» **Your task**
Check each line of the entries below for the word "computer", and copy the lines that have it.
_ _ _ _ _ _ _
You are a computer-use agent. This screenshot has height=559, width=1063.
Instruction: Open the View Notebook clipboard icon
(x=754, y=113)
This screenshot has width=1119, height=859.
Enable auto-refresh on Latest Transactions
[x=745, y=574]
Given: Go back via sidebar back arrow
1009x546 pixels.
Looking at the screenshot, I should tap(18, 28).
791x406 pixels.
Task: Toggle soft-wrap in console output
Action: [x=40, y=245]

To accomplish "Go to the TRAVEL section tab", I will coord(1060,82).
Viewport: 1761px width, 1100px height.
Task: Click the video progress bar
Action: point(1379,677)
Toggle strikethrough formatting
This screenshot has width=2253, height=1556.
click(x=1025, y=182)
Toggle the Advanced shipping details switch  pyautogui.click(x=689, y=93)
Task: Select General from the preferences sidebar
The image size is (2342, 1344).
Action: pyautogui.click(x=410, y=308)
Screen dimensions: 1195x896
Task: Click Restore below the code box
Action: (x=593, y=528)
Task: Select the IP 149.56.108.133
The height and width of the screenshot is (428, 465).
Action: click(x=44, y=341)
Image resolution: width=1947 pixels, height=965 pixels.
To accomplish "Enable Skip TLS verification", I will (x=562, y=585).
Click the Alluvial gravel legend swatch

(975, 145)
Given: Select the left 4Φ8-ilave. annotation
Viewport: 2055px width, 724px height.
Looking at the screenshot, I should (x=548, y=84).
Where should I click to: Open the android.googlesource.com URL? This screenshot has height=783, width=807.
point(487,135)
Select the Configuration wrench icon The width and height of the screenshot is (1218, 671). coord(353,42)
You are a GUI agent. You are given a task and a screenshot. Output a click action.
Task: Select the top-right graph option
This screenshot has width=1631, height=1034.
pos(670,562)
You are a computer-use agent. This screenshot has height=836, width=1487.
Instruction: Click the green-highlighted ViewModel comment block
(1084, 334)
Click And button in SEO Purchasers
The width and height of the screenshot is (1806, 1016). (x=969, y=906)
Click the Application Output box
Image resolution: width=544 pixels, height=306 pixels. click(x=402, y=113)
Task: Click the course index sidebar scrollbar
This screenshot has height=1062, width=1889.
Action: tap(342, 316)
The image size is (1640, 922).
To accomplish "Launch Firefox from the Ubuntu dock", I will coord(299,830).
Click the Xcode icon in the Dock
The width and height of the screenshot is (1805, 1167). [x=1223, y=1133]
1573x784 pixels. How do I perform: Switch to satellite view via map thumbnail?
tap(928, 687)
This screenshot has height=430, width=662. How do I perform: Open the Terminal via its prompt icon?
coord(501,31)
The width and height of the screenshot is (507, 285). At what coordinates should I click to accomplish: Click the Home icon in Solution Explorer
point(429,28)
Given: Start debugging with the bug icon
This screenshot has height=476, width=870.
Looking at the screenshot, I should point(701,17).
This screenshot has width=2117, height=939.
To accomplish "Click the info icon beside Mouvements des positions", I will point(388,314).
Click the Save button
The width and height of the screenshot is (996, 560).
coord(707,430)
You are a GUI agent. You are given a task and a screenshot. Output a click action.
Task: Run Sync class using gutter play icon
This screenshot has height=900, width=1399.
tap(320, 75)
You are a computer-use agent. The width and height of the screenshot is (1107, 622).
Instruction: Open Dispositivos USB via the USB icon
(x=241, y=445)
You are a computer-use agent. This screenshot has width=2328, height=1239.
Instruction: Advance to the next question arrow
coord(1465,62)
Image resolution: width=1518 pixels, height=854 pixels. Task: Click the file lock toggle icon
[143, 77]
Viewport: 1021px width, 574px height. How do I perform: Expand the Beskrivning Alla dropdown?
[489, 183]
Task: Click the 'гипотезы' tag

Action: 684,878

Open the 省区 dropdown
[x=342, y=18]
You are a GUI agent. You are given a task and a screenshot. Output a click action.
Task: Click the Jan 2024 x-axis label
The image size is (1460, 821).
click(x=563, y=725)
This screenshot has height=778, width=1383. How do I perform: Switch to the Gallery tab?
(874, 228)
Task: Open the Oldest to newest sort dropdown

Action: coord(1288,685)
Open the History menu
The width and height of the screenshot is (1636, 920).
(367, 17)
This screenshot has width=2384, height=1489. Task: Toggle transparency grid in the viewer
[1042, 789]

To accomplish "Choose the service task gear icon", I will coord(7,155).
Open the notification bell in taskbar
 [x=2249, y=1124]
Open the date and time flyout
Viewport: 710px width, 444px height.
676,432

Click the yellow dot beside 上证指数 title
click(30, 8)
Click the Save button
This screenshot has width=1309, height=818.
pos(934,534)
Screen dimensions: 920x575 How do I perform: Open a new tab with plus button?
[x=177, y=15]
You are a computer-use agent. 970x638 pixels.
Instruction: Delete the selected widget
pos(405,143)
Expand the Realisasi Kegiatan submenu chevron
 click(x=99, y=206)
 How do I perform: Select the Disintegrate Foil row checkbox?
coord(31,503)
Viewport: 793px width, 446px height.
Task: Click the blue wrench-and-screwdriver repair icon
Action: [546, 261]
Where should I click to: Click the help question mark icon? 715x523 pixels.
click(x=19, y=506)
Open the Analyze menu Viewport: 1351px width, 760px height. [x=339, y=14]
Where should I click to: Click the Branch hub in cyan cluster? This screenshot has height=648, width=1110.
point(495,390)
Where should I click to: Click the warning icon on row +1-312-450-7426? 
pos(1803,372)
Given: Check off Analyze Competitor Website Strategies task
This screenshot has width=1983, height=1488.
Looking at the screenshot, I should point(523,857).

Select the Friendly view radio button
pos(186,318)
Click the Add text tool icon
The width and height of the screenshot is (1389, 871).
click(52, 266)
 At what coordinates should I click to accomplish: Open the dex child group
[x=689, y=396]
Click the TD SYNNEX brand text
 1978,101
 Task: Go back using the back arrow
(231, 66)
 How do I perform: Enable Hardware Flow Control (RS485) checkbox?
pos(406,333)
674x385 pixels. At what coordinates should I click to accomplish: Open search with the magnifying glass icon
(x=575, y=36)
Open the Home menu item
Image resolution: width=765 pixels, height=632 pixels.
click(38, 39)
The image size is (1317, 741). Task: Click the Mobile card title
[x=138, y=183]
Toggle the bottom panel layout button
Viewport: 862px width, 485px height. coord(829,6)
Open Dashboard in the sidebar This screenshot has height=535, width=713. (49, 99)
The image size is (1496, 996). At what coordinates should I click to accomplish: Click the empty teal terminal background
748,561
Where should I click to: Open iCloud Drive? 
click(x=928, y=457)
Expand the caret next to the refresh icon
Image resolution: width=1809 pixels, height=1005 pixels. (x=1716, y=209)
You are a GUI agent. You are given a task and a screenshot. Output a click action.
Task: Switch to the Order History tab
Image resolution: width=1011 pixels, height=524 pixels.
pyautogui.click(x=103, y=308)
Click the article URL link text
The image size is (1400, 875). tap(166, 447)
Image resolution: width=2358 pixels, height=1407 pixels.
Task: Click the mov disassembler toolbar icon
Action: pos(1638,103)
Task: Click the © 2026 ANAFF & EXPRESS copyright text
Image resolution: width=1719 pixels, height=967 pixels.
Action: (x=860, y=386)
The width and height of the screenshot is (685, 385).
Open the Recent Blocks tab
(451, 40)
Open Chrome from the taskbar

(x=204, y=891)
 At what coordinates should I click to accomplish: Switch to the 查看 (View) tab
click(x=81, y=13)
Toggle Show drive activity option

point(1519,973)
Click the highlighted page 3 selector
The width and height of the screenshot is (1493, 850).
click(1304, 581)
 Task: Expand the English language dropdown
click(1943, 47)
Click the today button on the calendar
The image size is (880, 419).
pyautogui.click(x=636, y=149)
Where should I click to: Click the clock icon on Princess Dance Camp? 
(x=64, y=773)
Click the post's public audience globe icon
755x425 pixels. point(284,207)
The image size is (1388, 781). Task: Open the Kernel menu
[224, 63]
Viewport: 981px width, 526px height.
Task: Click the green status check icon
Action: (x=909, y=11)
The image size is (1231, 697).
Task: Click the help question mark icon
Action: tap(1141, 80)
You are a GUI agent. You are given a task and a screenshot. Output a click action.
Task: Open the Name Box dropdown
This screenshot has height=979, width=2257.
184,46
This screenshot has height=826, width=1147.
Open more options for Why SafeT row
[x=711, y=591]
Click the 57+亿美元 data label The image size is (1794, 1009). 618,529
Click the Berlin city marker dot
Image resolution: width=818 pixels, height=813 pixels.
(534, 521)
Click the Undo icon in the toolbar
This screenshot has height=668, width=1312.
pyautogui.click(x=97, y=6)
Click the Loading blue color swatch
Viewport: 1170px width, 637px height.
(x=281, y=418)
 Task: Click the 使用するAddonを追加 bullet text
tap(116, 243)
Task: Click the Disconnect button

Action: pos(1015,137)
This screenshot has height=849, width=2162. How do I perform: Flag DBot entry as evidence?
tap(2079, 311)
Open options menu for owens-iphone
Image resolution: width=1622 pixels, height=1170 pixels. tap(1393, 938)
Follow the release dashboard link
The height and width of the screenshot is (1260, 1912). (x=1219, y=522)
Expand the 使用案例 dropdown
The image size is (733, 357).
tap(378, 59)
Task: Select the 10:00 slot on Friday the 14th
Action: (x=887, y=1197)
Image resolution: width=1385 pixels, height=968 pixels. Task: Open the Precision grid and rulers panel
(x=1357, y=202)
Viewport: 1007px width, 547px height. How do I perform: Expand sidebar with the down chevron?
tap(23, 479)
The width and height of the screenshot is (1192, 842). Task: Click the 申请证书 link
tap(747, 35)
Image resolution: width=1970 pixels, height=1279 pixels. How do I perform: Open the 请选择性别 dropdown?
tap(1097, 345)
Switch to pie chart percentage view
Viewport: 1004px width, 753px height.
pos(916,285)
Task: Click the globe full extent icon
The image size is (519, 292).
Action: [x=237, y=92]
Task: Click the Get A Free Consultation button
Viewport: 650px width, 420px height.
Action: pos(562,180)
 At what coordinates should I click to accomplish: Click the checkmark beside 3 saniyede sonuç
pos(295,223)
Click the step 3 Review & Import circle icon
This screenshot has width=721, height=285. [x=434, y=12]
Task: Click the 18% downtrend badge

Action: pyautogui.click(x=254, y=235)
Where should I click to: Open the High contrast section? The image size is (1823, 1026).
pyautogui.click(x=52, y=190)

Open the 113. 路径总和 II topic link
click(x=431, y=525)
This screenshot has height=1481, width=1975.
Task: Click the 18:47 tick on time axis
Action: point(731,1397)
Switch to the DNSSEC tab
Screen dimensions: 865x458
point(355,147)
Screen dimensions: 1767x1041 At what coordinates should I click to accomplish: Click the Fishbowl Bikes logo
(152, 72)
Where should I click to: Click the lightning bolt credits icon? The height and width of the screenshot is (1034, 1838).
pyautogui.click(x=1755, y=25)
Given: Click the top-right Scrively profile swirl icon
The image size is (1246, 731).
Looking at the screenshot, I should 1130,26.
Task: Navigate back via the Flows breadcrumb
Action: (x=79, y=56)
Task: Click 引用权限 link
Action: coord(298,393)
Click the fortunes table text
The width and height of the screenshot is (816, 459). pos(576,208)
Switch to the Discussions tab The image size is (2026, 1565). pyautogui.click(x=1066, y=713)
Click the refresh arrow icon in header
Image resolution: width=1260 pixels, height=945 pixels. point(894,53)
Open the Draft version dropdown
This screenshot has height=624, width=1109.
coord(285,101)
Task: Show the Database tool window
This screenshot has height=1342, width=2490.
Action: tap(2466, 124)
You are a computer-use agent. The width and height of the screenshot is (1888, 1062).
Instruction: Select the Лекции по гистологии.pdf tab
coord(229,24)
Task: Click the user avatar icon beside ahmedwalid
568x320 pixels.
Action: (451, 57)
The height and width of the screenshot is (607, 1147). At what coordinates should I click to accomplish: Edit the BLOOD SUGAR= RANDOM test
_ _ _ _ _ _ _
» **Result below**
You are a computer-use agent. This screenshot has height=559, width=1063.
You are a computer-use agent. This screenshot has height=836, width=1487.
You are a computer-use agent. The width and height of the screenshot is (1107, 622).
You are a computer-use agent. This screenshot has width=2328, height=1239.
You are a computer-use agent. 970x638 pixels.
You are a computer-use agent. The width and height of the screenshot is (1888, 1062).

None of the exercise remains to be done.